◆ **WHAT TO PRODUCE**: Rewrite the entries below, swapping every "Instruction" for "Command" and keeping all other text the same.

◆ **DATA EXTRACT**:
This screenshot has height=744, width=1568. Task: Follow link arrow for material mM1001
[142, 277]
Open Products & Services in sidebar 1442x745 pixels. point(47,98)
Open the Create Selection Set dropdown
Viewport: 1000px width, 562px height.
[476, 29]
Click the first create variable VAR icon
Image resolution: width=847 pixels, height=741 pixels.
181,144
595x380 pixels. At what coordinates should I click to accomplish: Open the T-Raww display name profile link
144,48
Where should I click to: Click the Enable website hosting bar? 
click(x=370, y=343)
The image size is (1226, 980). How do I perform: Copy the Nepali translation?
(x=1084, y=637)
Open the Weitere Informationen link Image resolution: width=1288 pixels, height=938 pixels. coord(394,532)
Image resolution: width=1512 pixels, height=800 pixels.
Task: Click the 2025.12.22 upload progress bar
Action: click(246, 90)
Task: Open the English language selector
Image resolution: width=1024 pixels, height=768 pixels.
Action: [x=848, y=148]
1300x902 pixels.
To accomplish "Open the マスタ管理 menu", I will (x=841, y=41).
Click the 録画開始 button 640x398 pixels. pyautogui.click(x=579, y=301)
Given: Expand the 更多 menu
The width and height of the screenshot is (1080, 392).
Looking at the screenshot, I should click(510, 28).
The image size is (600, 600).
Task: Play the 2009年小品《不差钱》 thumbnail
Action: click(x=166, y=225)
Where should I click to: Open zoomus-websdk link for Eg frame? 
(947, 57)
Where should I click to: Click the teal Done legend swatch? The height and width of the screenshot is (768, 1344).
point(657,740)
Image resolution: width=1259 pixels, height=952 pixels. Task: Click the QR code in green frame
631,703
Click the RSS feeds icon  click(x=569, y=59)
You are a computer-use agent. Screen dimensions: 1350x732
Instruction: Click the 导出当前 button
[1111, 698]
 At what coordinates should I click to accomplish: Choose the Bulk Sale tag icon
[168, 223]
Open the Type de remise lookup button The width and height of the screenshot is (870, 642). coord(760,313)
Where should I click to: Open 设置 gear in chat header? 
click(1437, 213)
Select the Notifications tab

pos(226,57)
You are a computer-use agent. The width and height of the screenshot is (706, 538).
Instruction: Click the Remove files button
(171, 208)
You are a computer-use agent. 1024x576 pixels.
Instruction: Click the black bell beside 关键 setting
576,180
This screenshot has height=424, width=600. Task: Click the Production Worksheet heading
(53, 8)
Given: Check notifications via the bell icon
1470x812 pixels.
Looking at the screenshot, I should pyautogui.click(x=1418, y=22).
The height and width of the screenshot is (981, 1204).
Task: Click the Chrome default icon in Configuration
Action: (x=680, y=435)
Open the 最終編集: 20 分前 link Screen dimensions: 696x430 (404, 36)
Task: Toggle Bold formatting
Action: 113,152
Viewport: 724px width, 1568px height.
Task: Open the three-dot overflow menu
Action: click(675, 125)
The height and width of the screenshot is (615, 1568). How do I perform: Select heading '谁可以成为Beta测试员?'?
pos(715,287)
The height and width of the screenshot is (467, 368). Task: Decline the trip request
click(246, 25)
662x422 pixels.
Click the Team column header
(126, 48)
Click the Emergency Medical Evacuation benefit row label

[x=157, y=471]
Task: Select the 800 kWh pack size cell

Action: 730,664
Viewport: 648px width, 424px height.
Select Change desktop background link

◆ **THE ANSWER**:
This screenshot has height=744, width=1568. Task: Follow link arrow for material mM1001
[142, 277]
Open Products & Services in sidebar 1442x745 pixels. point(47,98)
Open the Create Selection Set dropdown
Viewport: 1000px width, 562px height.
[476, 29]
Click the first create variable VAR icon
Image resolution: width=847 pixels, height=741 pixels.
181,144
595x380 pixels. At what coordinates should I click to accomplish: Open the T-Raww display name profile link
144,48
Where should I click to: Click the Enable website hosting bar? 
click(x=370, y=343)
The image size is (1226, 980). How do I perform: Copy the Nepali translation?
(x=1084, y=637)
Open the Weitere Informationen link Image resolution: width=1288 pixels, height=938 pixels. coord(394,532)
Image resolution: width=1512 pixels, height=800 pixels.
Task: Click the 2025.12.22 upload progress bar
Action: click(246, 90)
Task: Open the English language selector
Image resolution: width=1024 pixels, height=768 pixels.
Action: [x=848, y=148]
1300x902 pixels.
To accomplish "Open the マスタ管理 menu", I will (x=841, y=41).
Click the 録画開始 button 640x398 pixels. pyautogui.click(x=579, y=301)
Given: Expand the 更多 menu
The width and height of the screenshot is (1080, 392).
Looking at the screenshot, I should click(510, 28).
The image size is (600, 600).
Task: Play the 2009年小品《不差钱》 thumbnail
Action: click(x=166, y=225)
Where should I click to: Open zoomus-websdk link for Eg frame? 
(947, 57)
Where should I click to: Click the teal Done legend swatch? The height and width of the screenshot is (768, 1344).
point(657,740)
Image resolution: width=1259 pixels, height=952 pixels. Task: Click the QR code in green frame
631,703
Click the RSS feeds icon  click(x=569, y=59)
You are a computer-use agent. Screen dimensions: 1350x732
Command: Click the 导出当前 button
[1111, 698]
 At what coordinates should I click to accomplish: Choose the Bulk Sale tag icon
[168, 223]
Open the Type de remise lookup button The width and height of the screenshot is (870, 642). coord(760,313)
Where should I click to: Open 设置 gear in chat header? 
click(1437, 213)
Select the Notifications tab

pos(226,57)
You are a computer-use agent. The width and height of the screenshot is (706, 538).
Command: Click the Remove files button
(171, 208)
You are a computer-use agent. 1024x576 pixels.
Command: Click the black bell beside 关键 setting
576,180
This screenshot has height=424, width=600. Task: Click the Production Worksheet heading
(53, 8)
Given: Check notifications via the bell icon
1470x812 pixels.
Looking at the screenshot, I should pyautogui.click(x=1418, y=22).
The height and width of the screenshot is (981, 1204).
Task: Click the Chrome default icon in Configuration
Action: (x=680, y=435)
Open the 最終編集: 20 分前 link Screen dimensions: 696x430 (404, 36)
Task: Toggle Bold formatting
Action: 113,152
Viewport: 724px width, 1568px height.
Task: Open the three-dot overflow menu
Action: click(675, 125)
The height and width of the screenshot is (615, 1568). How do I perform: Select heading '谁可以成为Beta测试员?'?
pos(715,287)
The height and width of the screenshot is (467, 368). Task: Decline the trip request
click(246, 25)
662x422 pixels.
Click the Team column header
(126, 48)
Click the Emergency Medical Evacuation benefit row label

[x=157, y=471]
Task: Select the 800 kWh pack size cell

Action: 730,664
Viewport: 648px width, 424px height.
Select Change desktop background link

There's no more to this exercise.